Since the summers are so hot here in the South, I've been perfecting my bread baking technique in the wee hours of the morning. Okay, maybe not wee hours, but certainly early so I can use the oven at high temperatures and then turn if off before the house gets too warm. I'm also baking multiple loaves at once and storing them for later in the week, just as our ancestors did. I don't have one specific baking day, just when I have too much dough or not enough baked bread! The photo above shows two Pain d'Epi ("stalks of wheat", perfectly shaped to tear off a piece and get plenty of crust!) and one baguette, freshly baked this morning. They are a blend of rye, whole wheat, and bread flours with a sprinkle of sea salt and savory on top.
Since my staple recipe is a lean rustic artisan loaf (i.e., a slack, wet dough with no fat) with a long slow rise, I mix the dough a day or so before, deflate and fold it after the initial rise, and store it in the refrigerator so it has a retarded fermentation period. This adds greatly to the flavor, as well as the convenience. On baking day, I get out as much dough as I need (about 10-12 oz per loaf), shape it, and let it rise. I preheat the oven to 425-450 degrees F in the convection mode, slash and mist the dough, and pop it in the oven with steam. When done, I cool the loaves completely for 1-2 hours (depending on the size, thickness, and shape of the bread), and then freeze them in ziplock bags (sucking the air out with a straw, which is always Jeff's favorite part to watch as it makes me look pretty silly).

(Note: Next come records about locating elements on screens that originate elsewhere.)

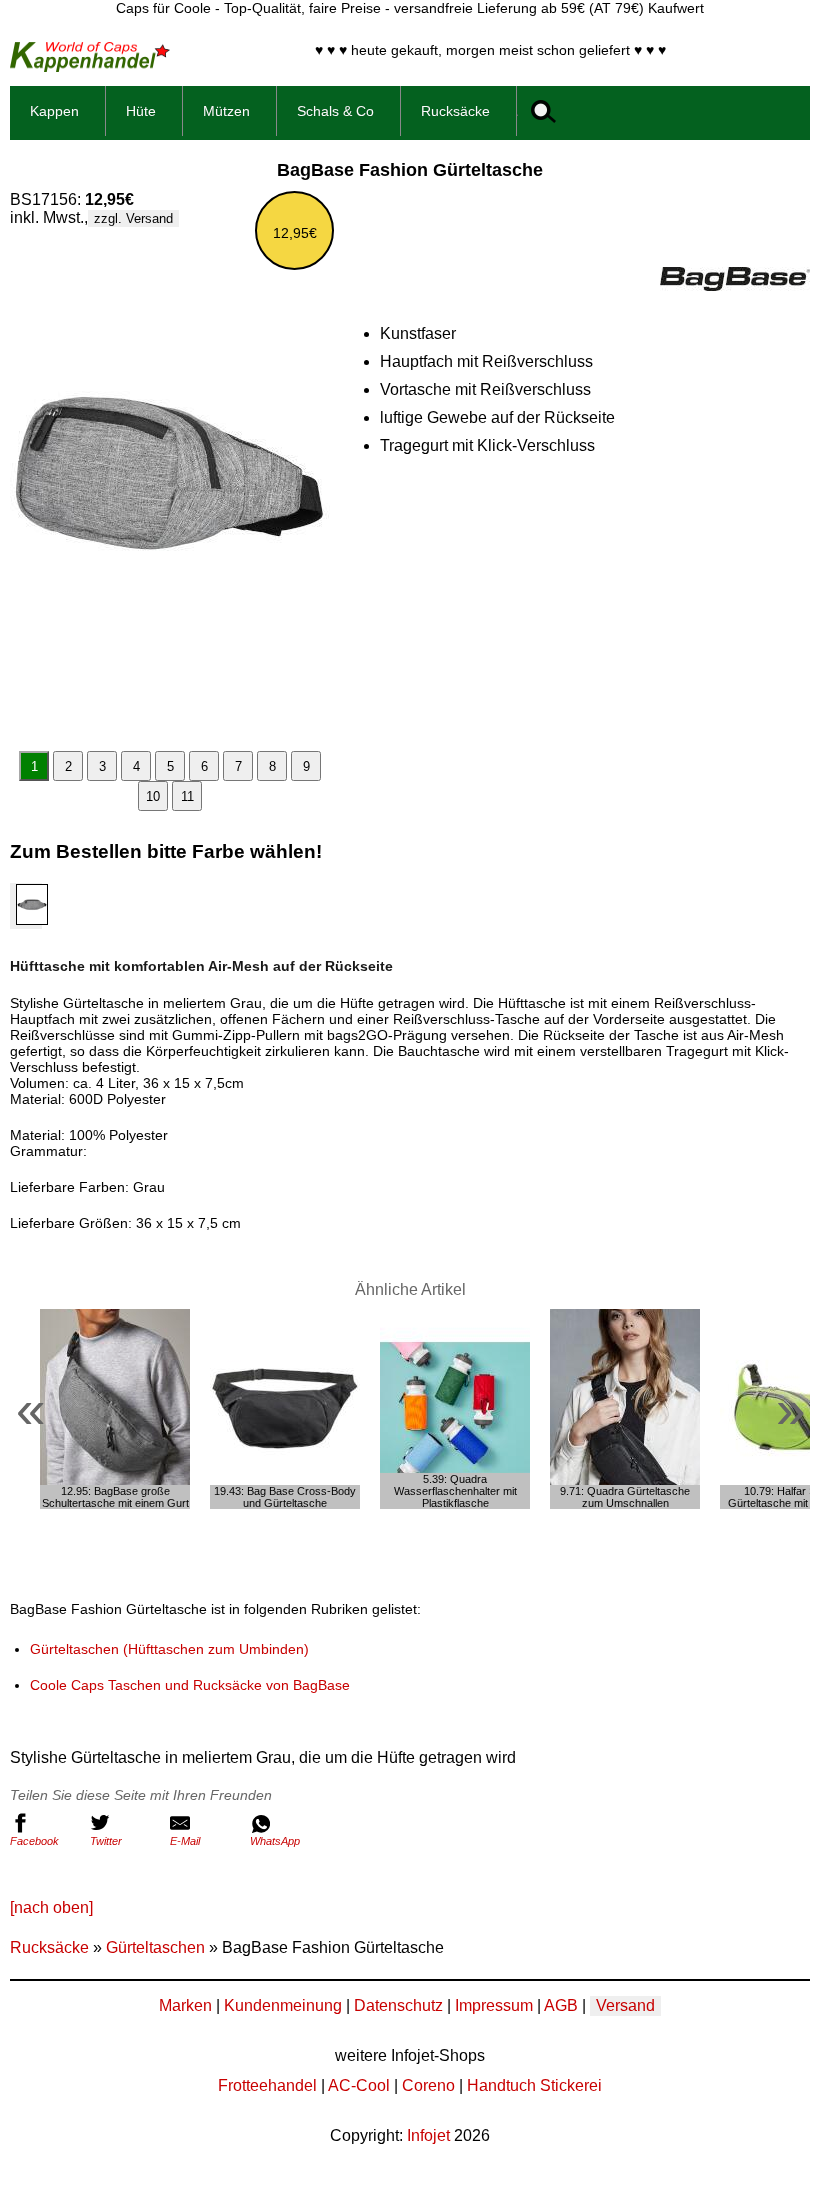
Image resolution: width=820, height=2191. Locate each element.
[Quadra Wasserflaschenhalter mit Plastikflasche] (455, 1409)
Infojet (428, 2135)
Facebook (34, 1841)
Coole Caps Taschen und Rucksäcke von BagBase (190, 1685)
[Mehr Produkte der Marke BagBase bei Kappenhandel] (735, 285)
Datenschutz (398, 2005)
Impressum (494, 2005)
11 (187, 796)
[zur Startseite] (90, 66)
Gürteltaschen (155, 1947)
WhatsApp (275, 1841)
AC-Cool (359, 2085)
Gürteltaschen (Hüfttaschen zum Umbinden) (169, 1649)
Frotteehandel (267, 2085)
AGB (561, 2005)
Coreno (428, 2085)
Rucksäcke (49, 1947)
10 (153, 796)
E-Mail (185, 1841)
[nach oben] (51, 1907)
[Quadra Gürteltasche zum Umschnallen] (625, 1409)
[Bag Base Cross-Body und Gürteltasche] (285, 1409)
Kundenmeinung (283, 2005)
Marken (185, 2005)
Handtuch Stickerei (534, 2085)
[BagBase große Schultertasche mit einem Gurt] (115, 1409)
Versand (625, 2005)
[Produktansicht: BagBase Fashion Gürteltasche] (170, 487)
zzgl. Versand (133, 218)
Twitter (106, 1841)
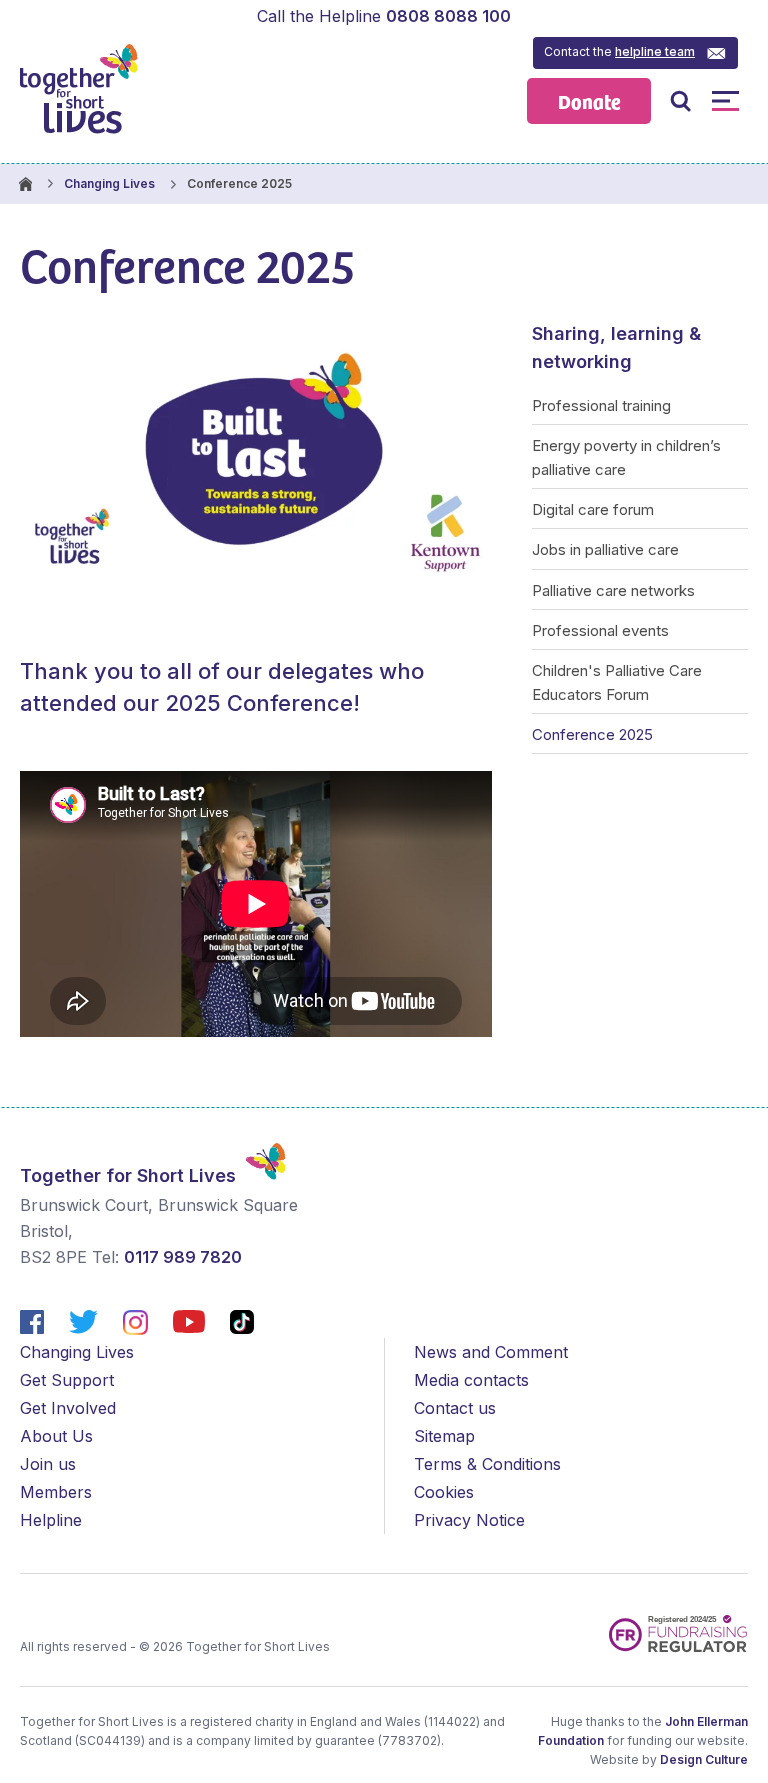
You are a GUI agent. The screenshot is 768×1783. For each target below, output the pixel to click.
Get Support (67, 1380)
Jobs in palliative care (605, 549)
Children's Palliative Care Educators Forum (617, 682)
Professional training (601, 405)
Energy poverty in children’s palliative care (626, 457)
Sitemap (444, 1436)
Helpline (51, 1520)
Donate (589, 100)
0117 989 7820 (183, 1257)
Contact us (455, 1408)
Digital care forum (593, 509)
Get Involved (68, 1408)
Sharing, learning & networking (616, 347)
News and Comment (491, 1352)
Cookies (444, 1492)
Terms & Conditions (487, 1464)
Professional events (600, 630)
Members (56, 1492)
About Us (56, 1436)
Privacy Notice (469, 1520)
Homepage (25, 184)
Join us (48, 1464)
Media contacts (471, 1380)
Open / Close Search (680, 100)
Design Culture (704, 1759)
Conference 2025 (592, 734)
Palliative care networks (613, 590)
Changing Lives (109, 183)
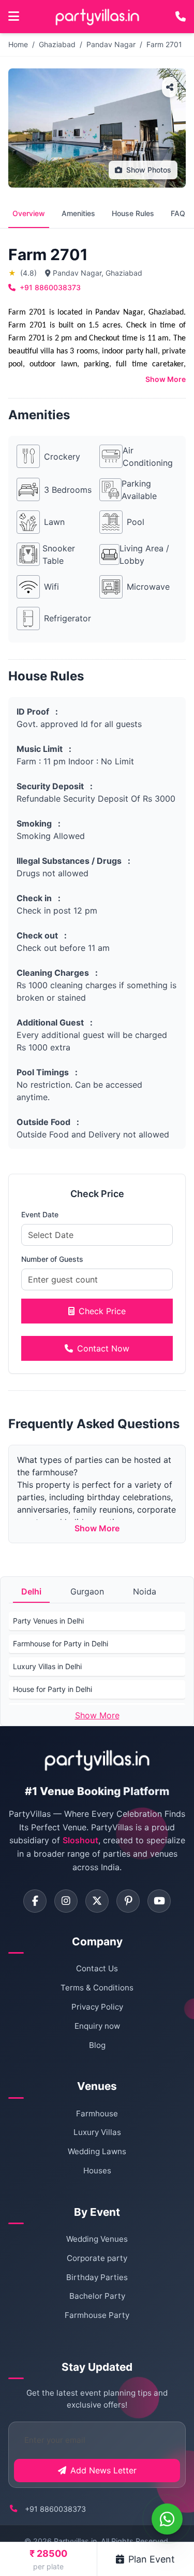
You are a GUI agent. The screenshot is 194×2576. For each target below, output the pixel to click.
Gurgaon (87, 1591)
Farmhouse (97, 2113)
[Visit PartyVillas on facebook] (35, 1901)
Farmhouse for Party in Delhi (60, 1643)
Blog (97, 2045)
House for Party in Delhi (52, 1689)
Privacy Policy (97, 2007)
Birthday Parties (97, 2277)
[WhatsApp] (167, 2519)
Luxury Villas (97, 2132)
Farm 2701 (164, 44)
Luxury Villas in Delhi (47, 1666)
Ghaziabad (57, 44)
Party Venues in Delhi (48, 1620)
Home (18, 44)
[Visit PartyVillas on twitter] (97, 1901)
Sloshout (80, 1840)
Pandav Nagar (111, 44)
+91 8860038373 (50, 287)
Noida (144, 1591)
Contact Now (103, 1348)
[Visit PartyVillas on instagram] (66, 1901)
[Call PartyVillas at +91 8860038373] (180, 16)
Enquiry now (97, 2026)
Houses (97, 2170)
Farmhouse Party (97, 2315)
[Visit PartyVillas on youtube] (159, 1901)
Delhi (31, 1591)
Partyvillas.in (75, 2541)
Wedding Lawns (97, 2151)
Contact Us (97, 1968)
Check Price (102, 1311)
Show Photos (148, 169)
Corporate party (97, 2258)
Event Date (39, 1214)
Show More (165, 379)
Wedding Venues (97, 2239)
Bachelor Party (97, 2296)
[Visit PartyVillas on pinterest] (128, 1901)
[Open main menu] (13, 16)
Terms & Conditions (97, 1988)
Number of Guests (52, 1259)
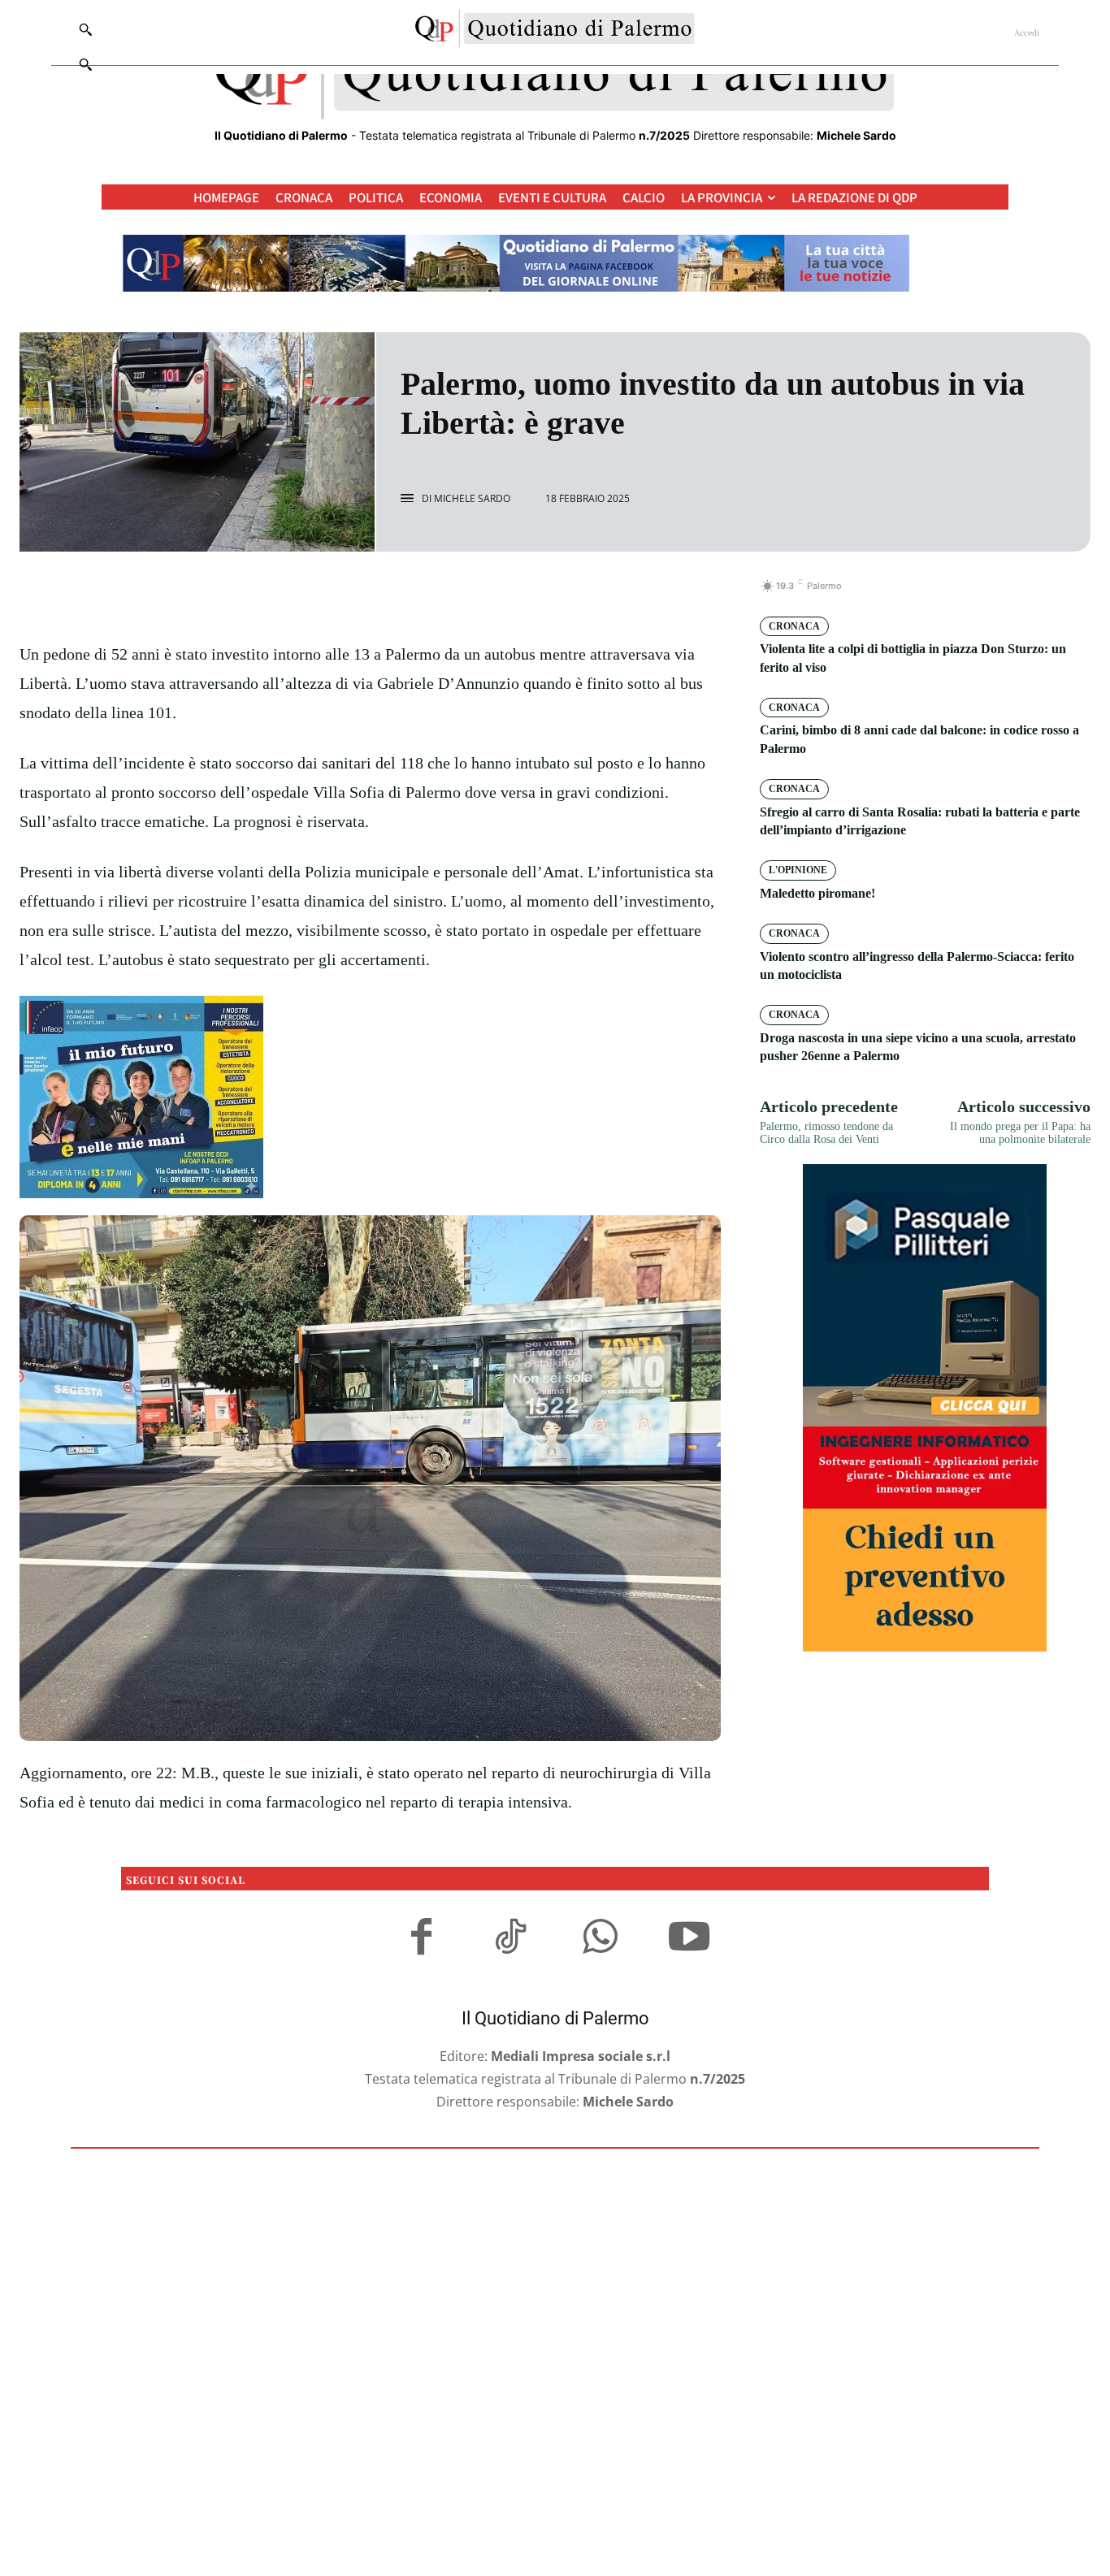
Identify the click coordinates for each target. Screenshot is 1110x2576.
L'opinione (798, 870)
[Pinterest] (388, 594)
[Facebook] (313, 594)
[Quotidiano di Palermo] (554, 28)
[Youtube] (689, 1939)
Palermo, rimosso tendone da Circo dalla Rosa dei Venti (826, 1133)
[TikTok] (510, 1939)
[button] (85, 64)
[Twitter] (351, 594)
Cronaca (794, 626)
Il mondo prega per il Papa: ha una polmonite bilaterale (1020, 1133)
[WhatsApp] (426, 594)
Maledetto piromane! (817, 893)
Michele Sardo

The best trick is reheating. I put the still-frozen loaf in a brown paper bag (long, thin sacks from the wine store work great for baguettes), fold the end under, and run the bag under the water faucet for just a second or two on each side (this keeps the bag from burning in the oven and provides some extra moisture so the bread doesn't dry out as the crust crisps). Just heat in the oven at around 350 degrees F for about 15 minutes (this is all flexible, so if you're baking something else, just stick it in and adjust the time depending on the temperature). Out comes warm, crisp, chewy bread, as if it were freshly baked! This also works for any kind of store-bought French bread, boule, baguette, or other crusty bread.